OK, anybody needing any further evidence of your editor's ability to
foresee the future need only look at his investment portfolio...or, shall
we say, the smoldering remains thereof. Needless to say, Xen Dom0 support
did not get through the 2.6.30 merge window, and it's not looking very good
for 2.6.31 either.
Dom0, remember, is the hypervisor portion of the Xen system; it's the One
Ring which binds all the others. Unlike the DomU support (used for
ordinary guests), Dom0 remains outside of the mainline kernel. So anybody
who ships it must patch it in separately; for a patch as large and
intrusive as Dom0, that is not a pleasant task. It is a necessary one,
though; Xen has a lot of users. As expressed by Xen hacker Jeremy Fitzhardinge:
Xen is very widely used. There are at least 500k servers running
Xen in commercial user sites (and untold numbers of smaller sites
and personal users), running millions of virtual guest domains.

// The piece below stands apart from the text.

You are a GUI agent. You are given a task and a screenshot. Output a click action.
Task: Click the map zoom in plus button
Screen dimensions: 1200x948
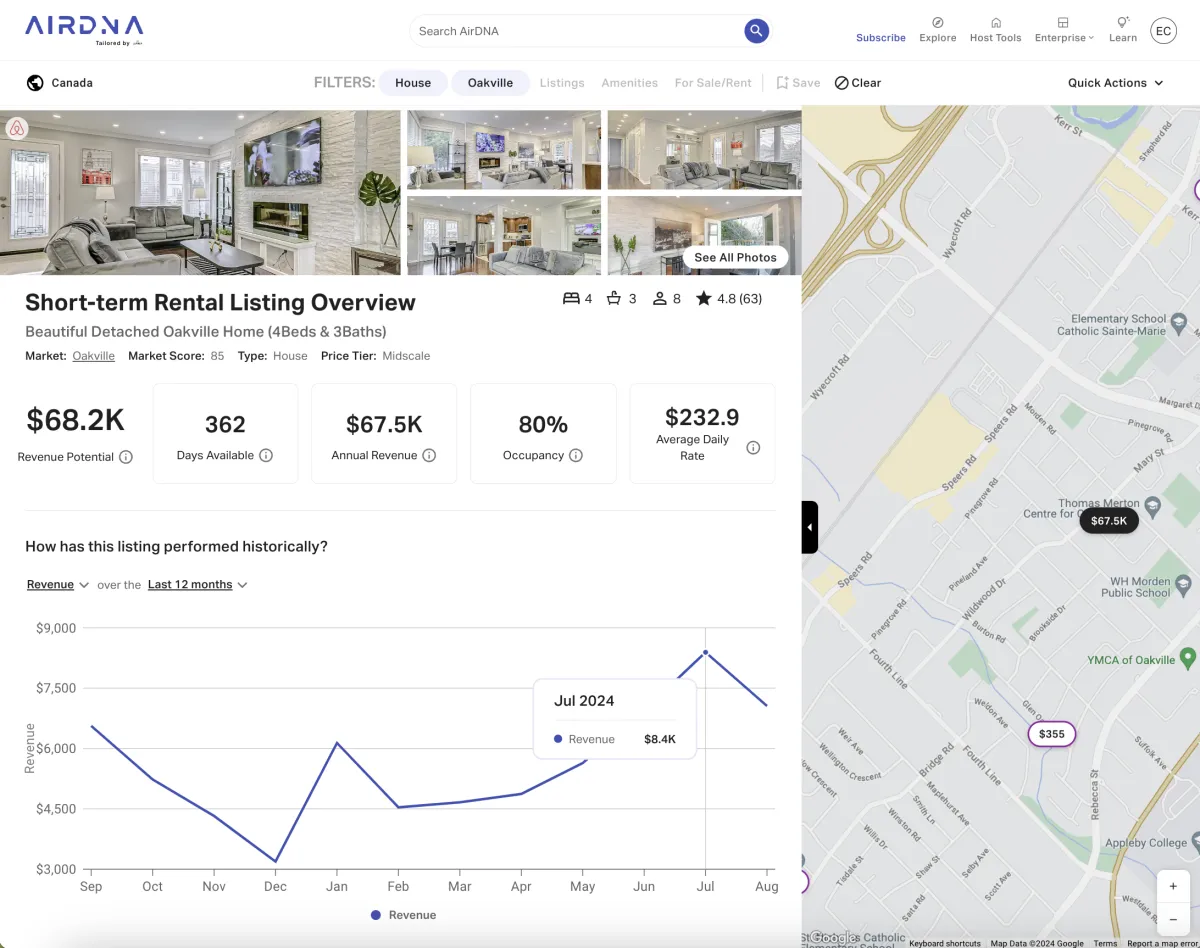coord(1173,887)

If you browse the net at all widely, you're likely to be using a
Xen-based server; all of Amazon runs on Xen, for example. Mozilla
and Debian are hosted on Xen systems.
Xen developers and users would all like to see that code merged into the
mainline. A number of otherwise uninvolved kernel developers have also
argued in favor of merging this code. So one might well wonder why there
is still opposition.
One problem is a fundamental disagreement with the Xen design, which calls
for a separate user-space hypervisor component. To some developers, it
looks like an unfortunate mishmash of code in the mainline kernel, in
Xen-specific kernel code, and in user space - with, of course, a
set-in-concrete user-space ABI in the middle. Many developers are more
comfortable with the fully in-kernel hypervisor approach taken by KVM.

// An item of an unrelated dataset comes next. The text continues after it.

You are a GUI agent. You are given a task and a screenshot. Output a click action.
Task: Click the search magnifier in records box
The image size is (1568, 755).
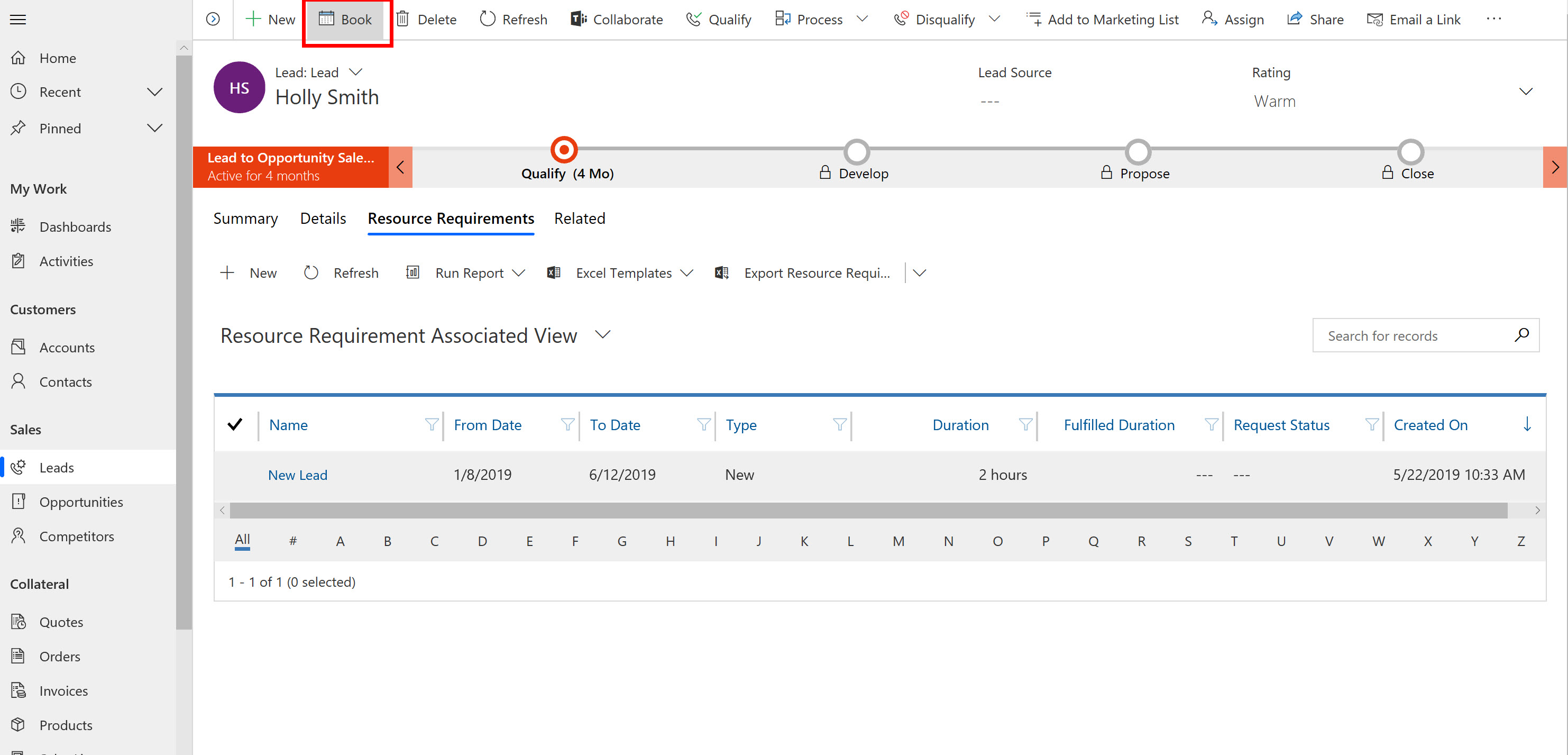pos(1521,335)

Thomas Gleixner is especially worried about
the possible results of merging the Xen Dom0 code for this reason (among
Aside of that it can also hinder the development of a properly
designed hypervisor in Linux: 'why bother with that new stuff, it
might be cleaner and nicer, but we have this Xen dom0 stuff
Steven Rostedt, who has worked on Xen in the past, also dislikes the hypervisor design and the
effects it has on kernel development:
The major difference between KVM and Xen is that KVM _is_ part of
Linux. Xen is not. The reason that this matters is that if we need
to make a change to the way Linux works we can simply make KVM
handle the change. That is, you could think of it as Dom0 and the
hypervisor would always be in sync.
If we were to break an interface with Dom0 for Xen then we would
have a bunch of people crying foul about us breaking a defined
API. One of Thomas's complaints (and a valid one) is that once
Linux supports an external API it must always keep it
compatible. This will hamper new development in Linux if the APIs
are scattered throughout the kernel without much thought.
Steven suggests merging the Xen hypervisor into the mainline so that it's
all part of Linux, and to make the hypervisor ABI an internal, changeable
interface. Some other developers - generally those most hostile to merging
Dom0 in its current form - supported this idea.
It's certainly not the first time
that this sort of idea has been raised. But, despite many calls to bring some of the
"plumbing layer" into the kernel proper, that has yet to happen; it seems
unlikely that something as large as Xen would be the first user-space
component to break through
that barrier - even if the Xen developers were amenable to that approach.
The hypervisor design would probably not be an insurmountable obstacle to
merging by itself. But there are other complaints. The maintainers of the
x86 architecture dislike the changes made to their code by the Dom0
patches. By their reckoning, there are far too many
"if (xen)..." conditionals and too many #ifdefs.
They would very much like to see the Xen code cleaned up and made less
intrusive into the core x86 code. Linus supports them on this point:
The fact is (and this is a _fact_): Xen is a total mess from a
development standpoint. I talked about this in private with
Jeremy. Xen pollutes the architecture code in ways that NO OTHER
subsystem does. And I have never EVER seen the Xen developers
really acknowledge that and try to fix it.
The Xen cause was also not helped by some
performance numbers posted by Ingo Molnar. If you choose the right
benchmark, it seems, you can show that the paravirt_ops layer imposes a 1%
overhead on kernel performance. Paravirt_ops is the code which abstracts
low-level machine operations; it can enable the same kernel to run either
on "bare metal" or virtualized under a hypervisor. It adds a layer of
indirect function calls where, before, inline code was used.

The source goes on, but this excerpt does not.